(SUPPLIED TEXT begins)

Funding for community-based housing and treatment programs has fallen far short of the need and promises to do better routinely go unfulfilled. Closing state mental hospitals was a major factor in the rise of homelessness and, especially, in the high incidence of mental illness in the homeless population, which has placed added pressure on jails and law enforcement.

In the late 1960s, more than 13,000 people lived in eight state developmental centers. The 1,300 residents of the remaining centers in Glen Ellen, Porterville and Costa Mesa are among the most profoundly disabled people in the state. Some have spent most of their lives in one of the centers, relocating as they have closed. Many have returned after failed attempts at living in community-based settings, and about 200 former residents end up in county jails on any given day.

Their welfare must be the top priority. Many family members and guardians argue passionately that their loved ones aren’t equipped to live outside the developmental centers.

“Our hearts are broken,” Kathleen Miller, president of Sonoma’s Parent Hospital Association, said Thursday after Brown release his May budget revision, which calls for closure of the Sonoma Developmental Center by 2018 and the others by 2021.

(SUPPLIED TEXT ends)
(DATA begins)

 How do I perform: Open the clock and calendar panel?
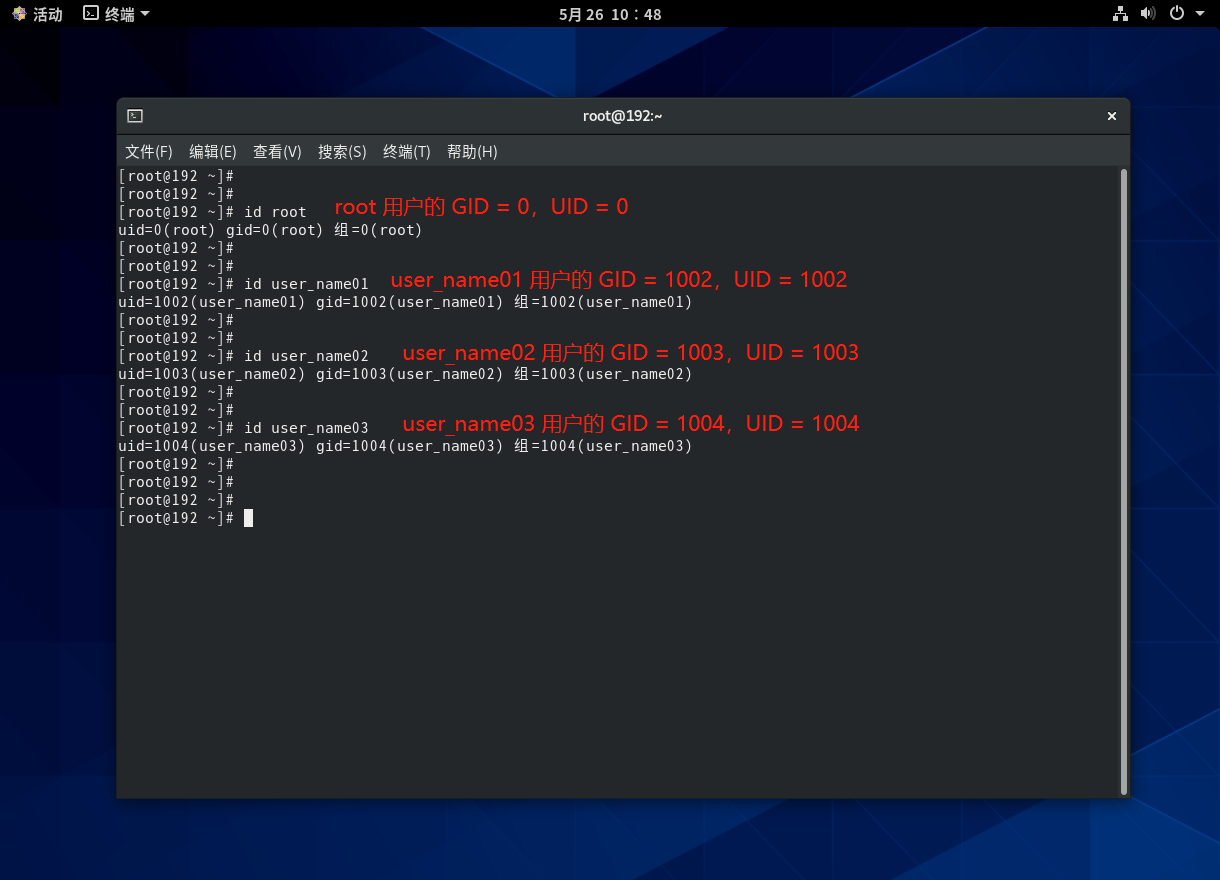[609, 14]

(DATA ends)
(DATA begins)

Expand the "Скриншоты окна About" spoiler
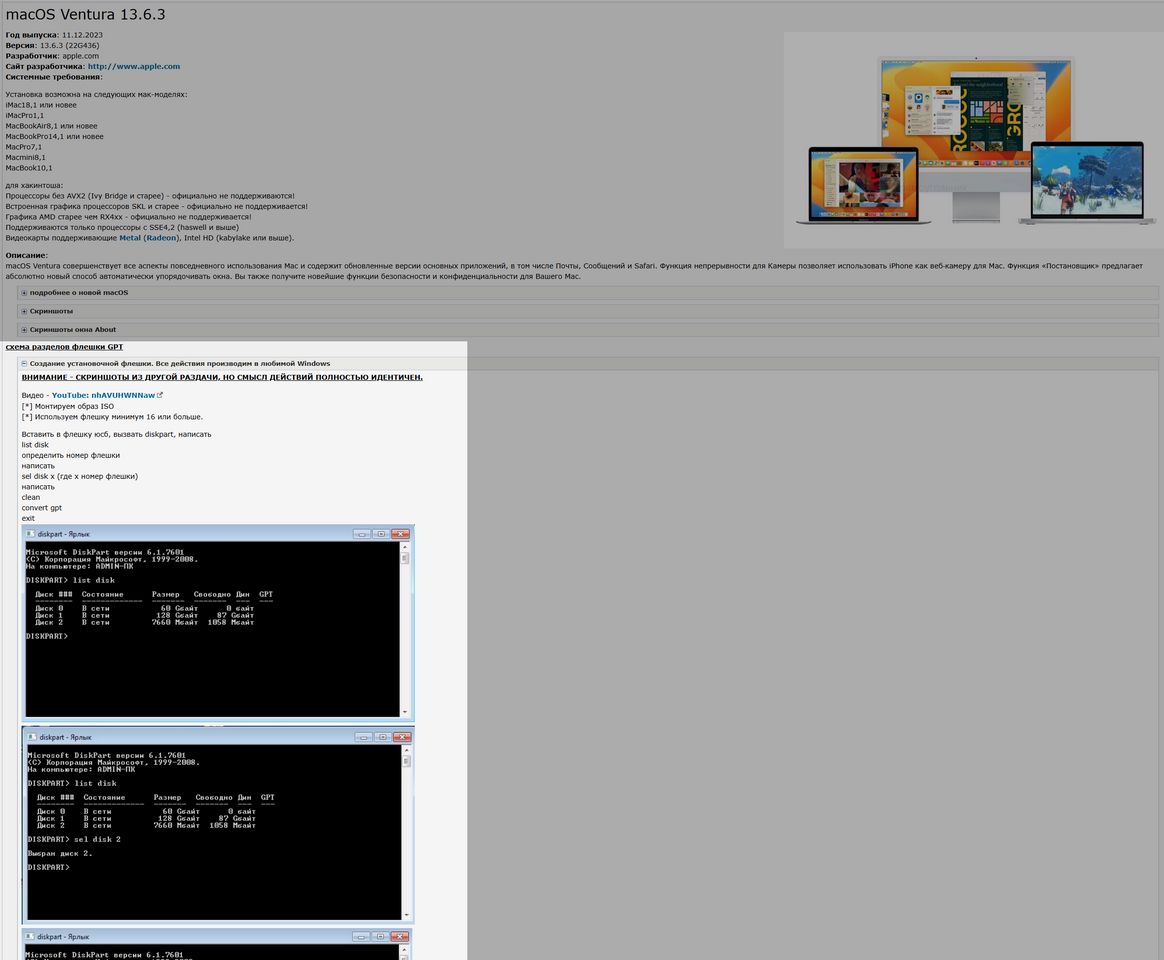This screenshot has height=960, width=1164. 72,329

(DATA ends)
(DATA begins)

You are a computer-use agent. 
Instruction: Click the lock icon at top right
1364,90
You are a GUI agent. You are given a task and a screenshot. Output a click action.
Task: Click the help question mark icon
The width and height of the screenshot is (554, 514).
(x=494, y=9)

(DATA ends)

- **QUESTIONS TO ANSWER**
1) Answer each question from the passage on the state developmental centers.
(a) How many people lived in eight state developmental centers in the late 1960s?
(b) About how many former residents end up in county jails on any given day?
(c) By what year does the May budget revision call for closing the Sonoma Developmental Center?
2) Continue the passage on the state developmental centers from where it stops.

- **ANSWERS FOR EACH ITEM**
1)
(a) More than 13,000 people.
(b) About 200.
(c) 2018.

2)
“There’s a moral issue here,” the Rev. Tom Chesterman, whose son lives at the Sonoma center, told The Press Democrat Editorial Board recently, adding that a society is judged by how it treats the most vulnerable people.

That must guide the discussions about the developmental centers, not any arbitrary date or budget target. The state took a full five years to plan and execute the most recent developmental center closure, and Brown’s plan includes six years for of the remaining centers. Why just three for the Sonoma center?

Patient welfare is most important, and legislators should listen carefully to family members and caregivers. Other issues also warrant careful consideration. The Sonoma Developmental Center is the largest employer in the Sonoma Valley, and its closure would have a significant impact on the region. The center itself is an important resource, a 1,000-acre campus with more than 140 buildings in the heart of a scenic watershed and wildlife corridor.

A community coalition formed to plan a future for the property held its first meeting this month in nearby Sonoma, attracting more than 200 people. Among the ideas offered at the session is combining a scaled-back developmental center with other services, such as specialized medical care or junior college classes, available to the community at large. More “Transform SDC” sessions are planned, but a hasty closure order could undermine the process, denying the Sonoma Valley, as well as developmental center residents’ families, a voice in the future of a venerable institution.

If the centers are destined to close, it needs to be done right, not just done fast.